**What is required**
Report each line of the data that has "label" somewhere in it.

**The records**
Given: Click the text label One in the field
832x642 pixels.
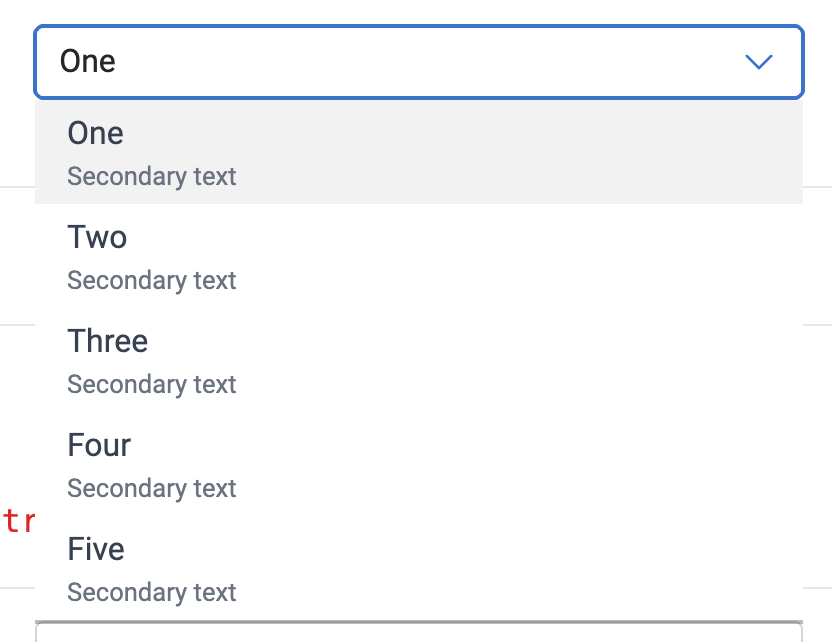Looking at the screenshot, I should 87,61.
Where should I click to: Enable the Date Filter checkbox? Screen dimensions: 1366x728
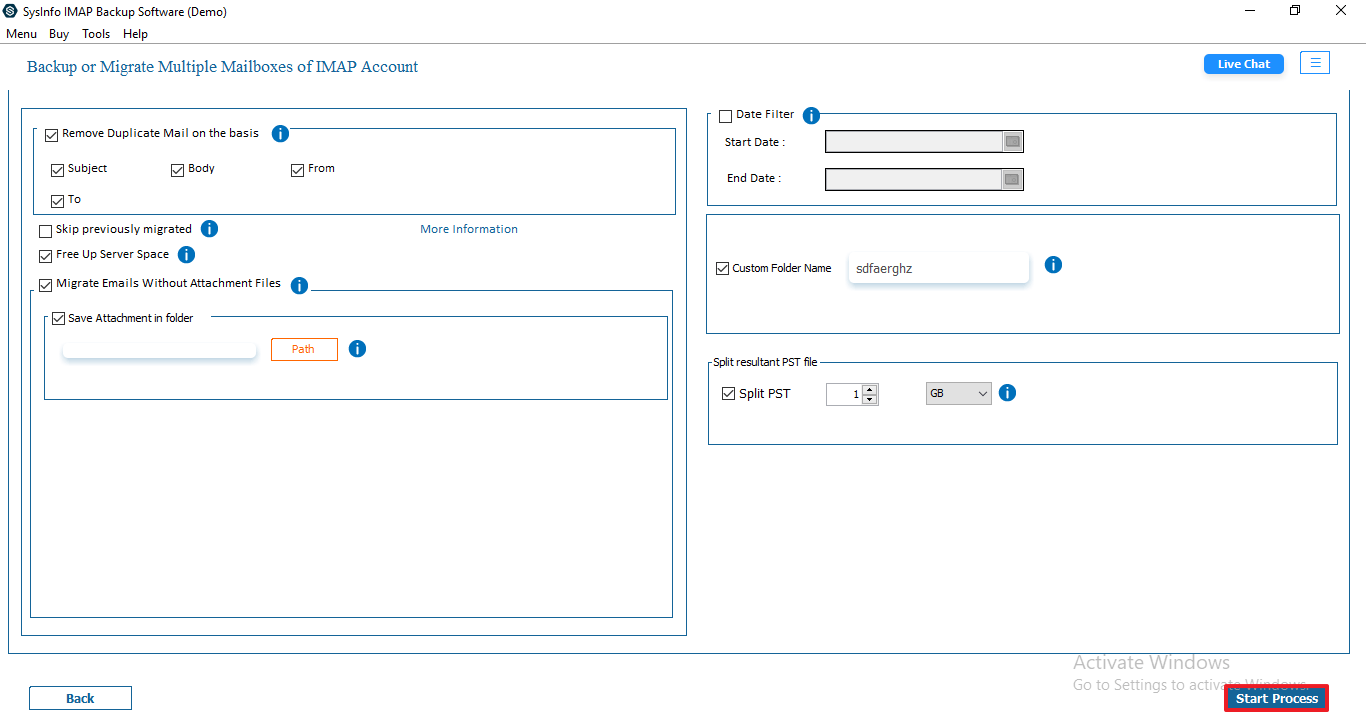point(726,116)
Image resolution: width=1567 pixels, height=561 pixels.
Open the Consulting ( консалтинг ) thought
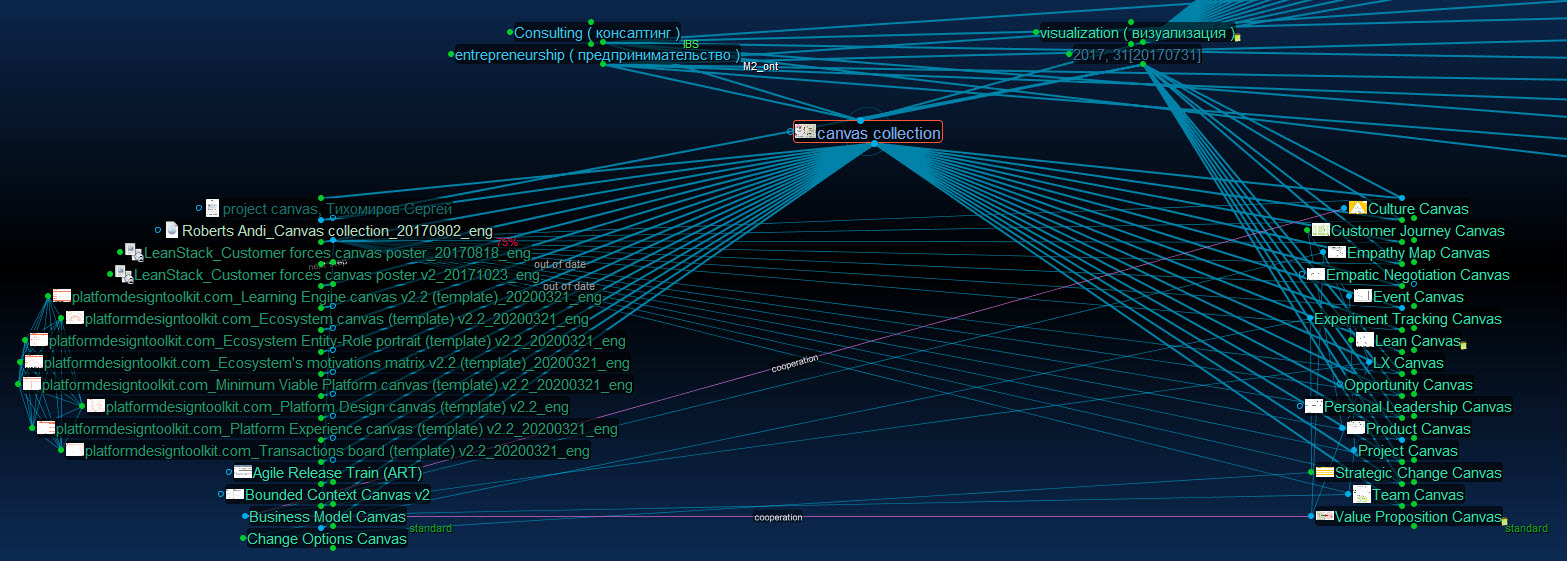click(x=596, y=33)
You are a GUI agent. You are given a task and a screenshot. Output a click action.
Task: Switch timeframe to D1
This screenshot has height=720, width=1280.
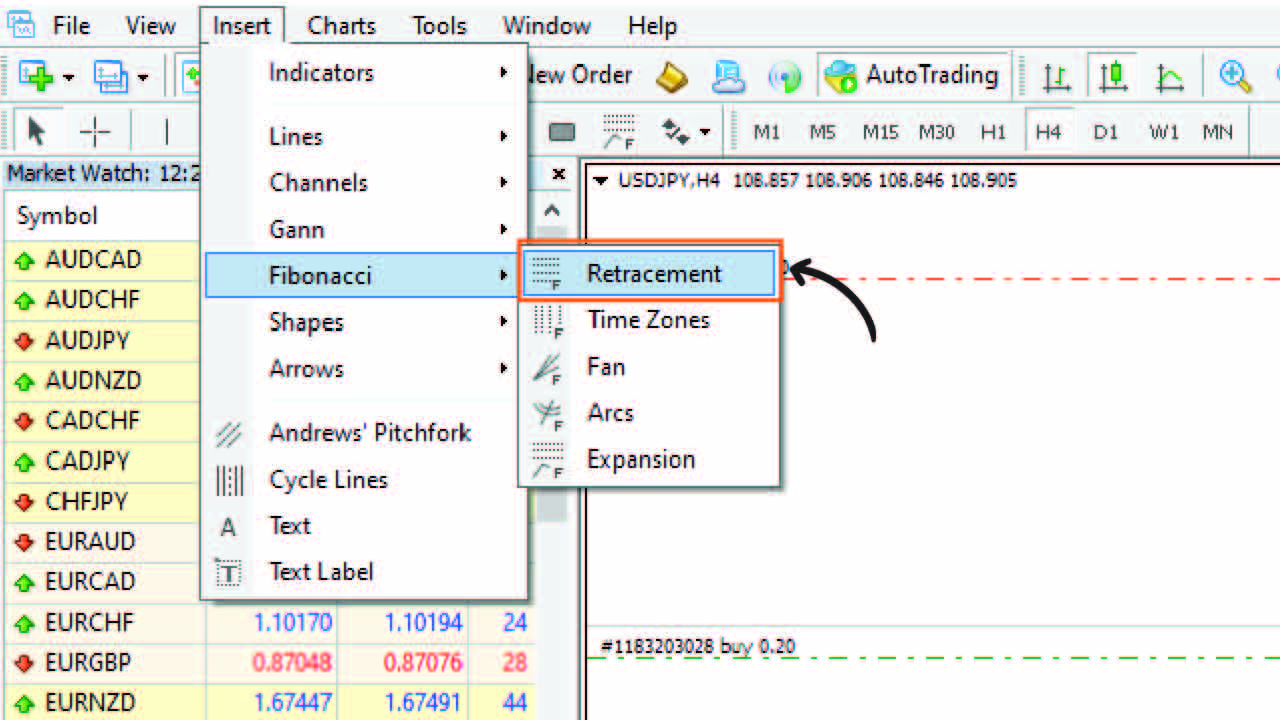pyautogui.click(x=1105, y=132)
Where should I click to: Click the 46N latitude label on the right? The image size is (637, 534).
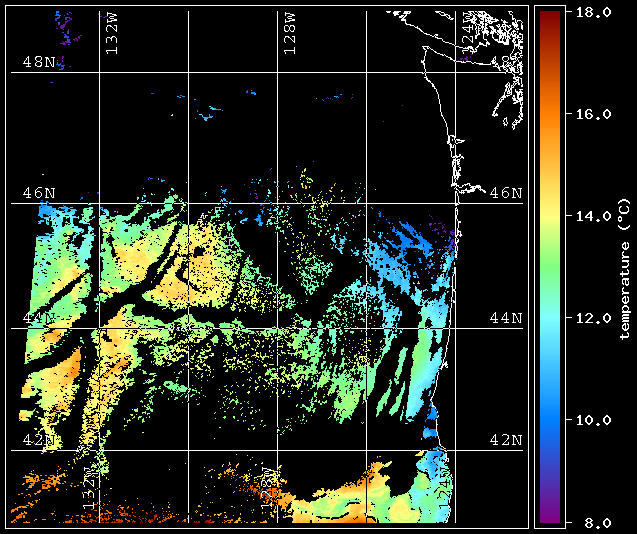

**Output for this task**
Given: Click the text label One in the field
Where should I click to: Click the 46N latitude label on the right? The image size is (637, 534).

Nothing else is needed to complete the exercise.